(Data excerpts)
☆ ☆ ☆ ☆ ☆
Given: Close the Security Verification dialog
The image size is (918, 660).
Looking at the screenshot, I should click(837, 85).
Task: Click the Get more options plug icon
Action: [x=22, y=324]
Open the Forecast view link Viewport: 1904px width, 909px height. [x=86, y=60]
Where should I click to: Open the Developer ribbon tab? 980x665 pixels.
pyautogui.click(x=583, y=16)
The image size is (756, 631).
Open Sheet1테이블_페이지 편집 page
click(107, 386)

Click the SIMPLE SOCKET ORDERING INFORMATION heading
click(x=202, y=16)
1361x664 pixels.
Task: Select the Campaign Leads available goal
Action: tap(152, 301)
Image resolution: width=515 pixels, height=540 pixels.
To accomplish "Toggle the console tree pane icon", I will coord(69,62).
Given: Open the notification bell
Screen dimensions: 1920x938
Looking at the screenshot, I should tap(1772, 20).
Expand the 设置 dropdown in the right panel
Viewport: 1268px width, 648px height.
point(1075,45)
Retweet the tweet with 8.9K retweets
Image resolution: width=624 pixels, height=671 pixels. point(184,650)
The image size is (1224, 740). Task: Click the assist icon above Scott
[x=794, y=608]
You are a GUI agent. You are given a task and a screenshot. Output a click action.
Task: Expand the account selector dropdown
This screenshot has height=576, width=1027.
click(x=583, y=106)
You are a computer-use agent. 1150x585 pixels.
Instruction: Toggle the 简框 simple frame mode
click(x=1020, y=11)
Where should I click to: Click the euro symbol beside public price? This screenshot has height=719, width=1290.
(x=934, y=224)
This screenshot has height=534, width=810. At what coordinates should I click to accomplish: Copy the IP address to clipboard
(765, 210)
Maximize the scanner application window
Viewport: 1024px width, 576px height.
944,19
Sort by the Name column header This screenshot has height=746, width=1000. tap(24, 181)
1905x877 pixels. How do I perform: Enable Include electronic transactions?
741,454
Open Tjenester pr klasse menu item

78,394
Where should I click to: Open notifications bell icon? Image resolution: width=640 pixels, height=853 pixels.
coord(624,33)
☆ ☆ ☆ ☆ ☆
- _PROBLEM DESCRIPTION_:
Go through the entries. Report every line that contains the word "agent".

- _REPLY_:
You are a GUI agent. You are given a task and a screenshot. Output a click action.
You are a computer-use agent. 1150x585 pixels.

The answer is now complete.